--- ABOUT THIS EXERCISE ---
Output the data verbatim, with nothing added or dropped.

--- MATERIAL FOR THIS EXERCISE ---
■ ■ ■ ■ ■
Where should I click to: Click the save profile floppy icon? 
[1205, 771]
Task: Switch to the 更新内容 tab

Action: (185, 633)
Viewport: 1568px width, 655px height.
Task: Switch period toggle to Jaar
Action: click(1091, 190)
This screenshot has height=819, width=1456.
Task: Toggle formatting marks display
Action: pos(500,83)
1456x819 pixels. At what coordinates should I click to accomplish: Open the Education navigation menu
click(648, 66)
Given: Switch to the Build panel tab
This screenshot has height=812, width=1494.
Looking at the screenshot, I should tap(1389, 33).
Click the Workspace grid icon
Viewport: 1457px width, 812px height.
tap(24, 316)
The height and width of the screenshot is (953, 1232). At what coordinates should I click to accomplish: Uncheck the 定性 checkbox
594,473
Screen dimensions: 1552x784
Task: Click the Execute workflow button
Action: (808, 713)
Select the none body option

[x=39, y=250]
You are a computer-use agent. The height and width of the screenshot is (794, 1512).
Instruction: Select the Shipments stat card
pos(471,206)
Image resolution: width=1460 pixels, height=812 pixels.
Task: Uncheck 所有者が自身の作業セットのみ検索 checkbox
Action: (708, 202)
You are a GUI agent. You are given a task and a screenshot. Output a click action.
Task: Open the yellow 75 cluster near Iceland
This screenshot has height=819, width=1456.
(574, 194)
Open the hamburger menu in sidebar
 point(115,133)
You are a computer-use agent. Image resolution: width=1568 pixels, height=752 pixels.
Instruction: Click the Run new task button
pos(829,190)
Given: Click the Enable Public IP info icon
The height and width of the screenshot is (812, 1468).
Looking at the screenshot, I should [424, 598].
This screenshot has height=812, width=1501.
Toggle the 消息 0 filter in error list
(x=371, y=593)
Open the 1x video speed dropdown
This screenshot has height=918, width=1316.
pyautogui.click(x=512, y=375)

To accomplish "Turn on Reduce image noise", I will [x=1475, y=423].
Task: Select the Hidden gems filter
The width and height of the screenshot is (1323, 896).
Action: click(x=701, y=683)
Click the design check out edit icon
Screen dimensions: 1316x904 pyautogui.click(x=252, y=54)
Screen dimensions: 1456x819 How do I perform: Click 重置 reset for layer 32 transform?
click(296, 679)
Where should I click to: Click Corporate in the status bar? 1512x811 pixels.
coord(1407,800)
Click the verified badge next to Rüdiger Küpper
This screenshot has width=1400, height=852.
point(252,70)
■ ■ ■ ■ ■
--- PROBLEM SOLUTION ---
Where should I click to: Click the save profile floppy icon? 
[1205, 771]
Task: Switch to the 更新内容 tab

Action: (185, 633)
Viewport: 1568px width, 655px height.
Task: Switch period toggle to Jaar
Action: click(1091, 190)
This screenshot has height=819, width=1456.
Task: Toggle formatting marks display
Action: pos(500,83)
1456x819 pixels. At what coordinates should I click to accomplish: Open the Education navigation menu
click(648, 66)
Given: Switch to the Build panel tab
This screenshot has height=812, width=1494.
Looking at the screenshot, I should tap(1389, 33).
Click the Workspace grid icon
Viewport: 1457px width, 812px height.
tap(24, 316)
The height and width of the screenshot is (953, 1232). At what coordinates should I click to accomplish: Uncheck the 定性 checkbox
594,473
Screen dimensions: 1552x784
Task: Click the Execute workflow button
Action: (808, 713)
Select the none body option

[x=39, y=250]
You are a computer-use agent. The height and width of the screenshot is (794, 1512).
Instruction: Select the Shipments stat card
pos(471,206)
Image resolution: width=1460 pixels, height=812 pixels.
Task: Uncheck 所有者が自身の作業セットのみ検索 checkbox
Action: (708, 202)
You are a GUI agent. You are given a task and a screenshot. Output a click action.
Task: Open the yellow 75 cluster near Iceland
This screenshot has height=819, width=1456.
(574, 194)
Open the hamburger menu in sidebar
 point(115,133)
You are a computer-use agent. Image resolution: width=1568 pixels, height=752 pixels.
Instruction: Click the Run new task button
pos(829,190)
Given: Click the Enable Public IP info icon
The height and width of the screenshot is (812, 1468).
Looking at the screenshot, I should [424, 598].
This screenshot has height=812, width=1501.
Toggle the 消息 0 filter in error list
(x=371, y=593)
Open the 1x video speed dropdown
This screenshot has height=918, width=1316.
pyautogui.click(x=512, y=375)

To accomplish "Turn on Reduce image noise", I will [x=1475, y=423].
Task: Select the Hidden gems filter
The width and height of the screenshot is (1323, 896).
Action: click(x=701, y=683)
Click the design check out edit icon
Screen dimensions: 1316x904 pyautogui.click(x=252, y=54)
Screen dimensions: 1456x819 How do I perform: Click 重置 reset for layer 32 transform?
click(296, 679)
Where should I click to: Click Corporate in the status bar? 1512x811 pixels.
coord(1407,800)
Click the verified badge next to Rüdiger Küpper
This screenshot has width=1400, height=852.
point(252,70)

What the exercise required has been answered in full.